Both of us grew up in the apparatus of Catholic education--some combination of Catholic schools and CCD--during a time when the so-called Baltimore Catechism was no longer taught and had not yet been replaced. Our religious education was somewhat unbounded and had a very different flavor from that which our parents received, which was quite classical and involved the memorization of many definitions and rules. But we were, like our parents, made to memorize something specific that stays with me:
"A sacrament is an outward sign instituted by Christ to give grace."
These days, it's far more common to hear sacraments described as milemarkers, ceremonies that highlight and bless certain passages in life. This is a grace, for sure. But in planning our wedding, we have hoped to retain some of the old-fashioned sense of "giving grace." It is not merely describing an event, but it is bringing about a fundamental change. It might be doing something, dare I say it, supernatural.
We also hope to retain the role of Christ. There is no shortage of people who think it odd that we remain committed and practicing Catholics. There are many who assume we are the "wink-and-a-nudge" kind of Christians--that we are in it for the showbiz. Speaking for myself, if not for Michael, it's not the "outward sign" part that keeps me practicing the sacraments. It's the Christ, and the grace.

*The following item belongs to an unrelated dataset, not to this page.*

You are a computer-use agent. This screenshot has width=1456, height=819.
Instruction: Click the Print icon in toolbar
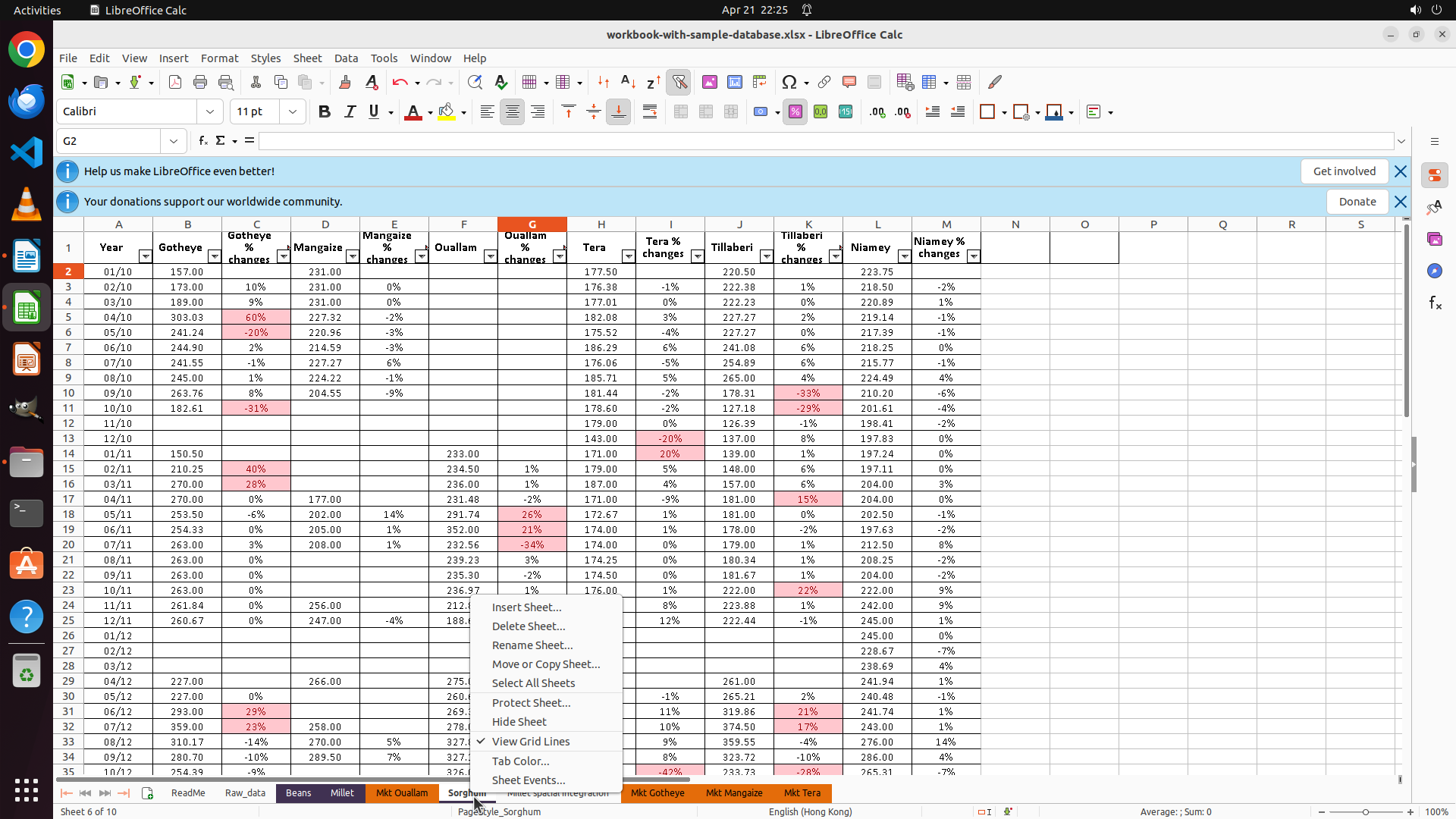point(200,82)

This sacramental sense should be felt in every part of our wedding day. From the ceremony to the dinner to the dance party. There's a reason why this wedding-day structure is the norm: because it fits the way we humans experience encounters with grace. We pray, we share, we celebrate. We are not going to water it down by replacing the scriptures with love poems, or substituting speeches for prayers. We have selected readings that are so full of revelation that they blow my mind every time I read them. We have been scouring the missal and Book of Common Prayer for the right words and the right order of parts. And when the disco music starts, we may turn into a different sense of ceremony, but it ought still to be elevating of the soul!
2 comments:
I, too, really wanted a Catholic wedding but the religion as a whole (and my crazy uber Catholic family) have kept me away. We're now having an Episcopal ceremony (and are converting to Episcopalians), but this post resonated a lot with me. Thanks for sharing.
Also, any suggestions for Psalms/Hymns would be great. The ones the BCP has suggested for weddings aren't exactly... uh... what I was hoping for.
(over from monkeywed.blogspot.com)
I'll be posting about our readings later, but our Psalm selection is from a grouping in the Catholic Lectionary. It'll be a setting of Psalm 98 (Cantate Dominum Canticum Novum). We will probably have a soloist, which makes finding the right setting hard, as very little liturgical music is arranged for one voice.
As for the rest of the music, we haven't thought through it yet. We need advice from our friends with more music knowledge than we have!